Sermón del Domingo de Ramos (1989)
por el
R.P. Gustavo Podestá
odos los años, los israelitas piadosos, juntándose en grupos, desde los más diversos puntos de Israel, se encaminaban en procesión a Jerusalén, la Ciudad Santa. En el ponerse en movimiento hacia allí, hacia el monte Sión, hacia el Templo, representaban exteriormente, escenificaban, el camino de la existencia, que oscuramente presentían llevaba a alguna parte, tenía sentido, significado. No desembocaba en el absurdo, la oscuridad, la nada.
También para nosotros será Jerusalén, la Jerusalén celestial, la finalidad de nuestra cristiana vida y, también eso, nosotros lo solemos significar en diversas peregrinaciones:
La peregrinación a Santiago o a Roma en Europa. Nuestras peregrinaciones a Luján. Nos reconocemos en marcha, en camino y la consigna es no detenerse, avanzar. La meta espera.
Y la alegría de la llegada. Cuando por fin se divisan, a lo lejos, las agujas de las torres de Luján.
En el Medioevo, cuando los romeros, por la Via Flaminia, al llegar a la cima del Monte Mario, finalmente veían, por vez primera, el maravillosos espectáculo de Roma.
Así también era el monte de los Olivos para los que llegaban a Jerusalén. Desde allí se veía finalmente la Ciudad Santa en todo su esplendor y los peregrinos prorrumpían en gritos de alegría y alborozo. Habían llegado al final del camino.
Y, para la ocasión, el júbilo de haber llegado se expresaba con una oración que ha llegado a nosotros y que es el salmo 118 que finalizaba con la frase: “Yhavé da la salvación”. En hebreo “¡Hosanna!” y, entonces, desde la ciudad, les contestaban, recibiéndolos. “ Bendito el que viene en nombre de Jahvé; desde la Casa de Yahvé los bendecimos”.

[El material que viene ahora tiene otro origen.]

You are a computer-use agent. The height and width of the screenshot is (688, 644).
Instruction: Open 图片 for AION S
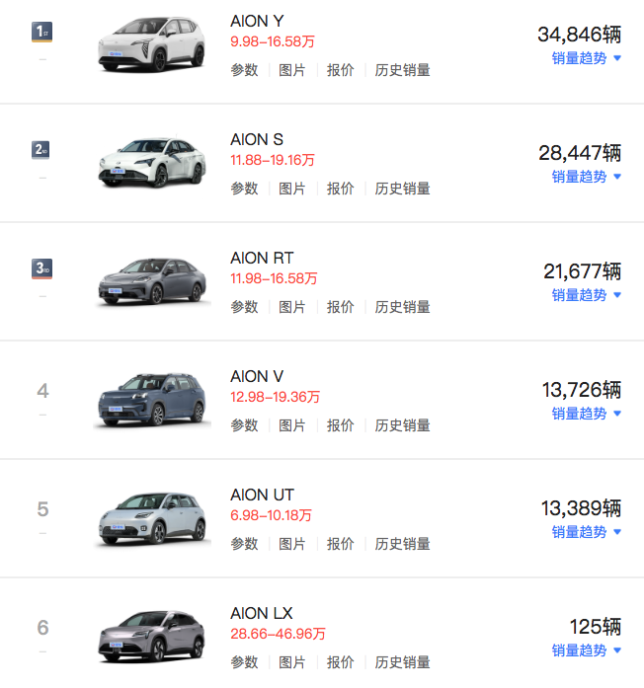292,189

Pero hoy el que llega a su meta no es cualquiera. Los discípulos de Jesús modifican el versículo de bienvenida: “¡Bendito el Rey –dicen– que viene en nombre de Jahvé!” Y Jesús ha proclamado simbólicamente esta su condición regia, al mandar requisar sin dar explicaciones (como tenían derecho los antiguos reyes) un asno de ceremonia para su ingreso. Y también como solo a los reyes, alfombran con sus capas los soldados su camino.
Pero algunos tienen miedo: ‘no es prudente' dicen, ‘los romanos se enojarán', ‘las autoridades se asustarán', ‘los poderosos reaccionarán'.
Y Jesús les contesta con la enigmática frase: “os aseguro que si ellos callan, gritarán las piedras”.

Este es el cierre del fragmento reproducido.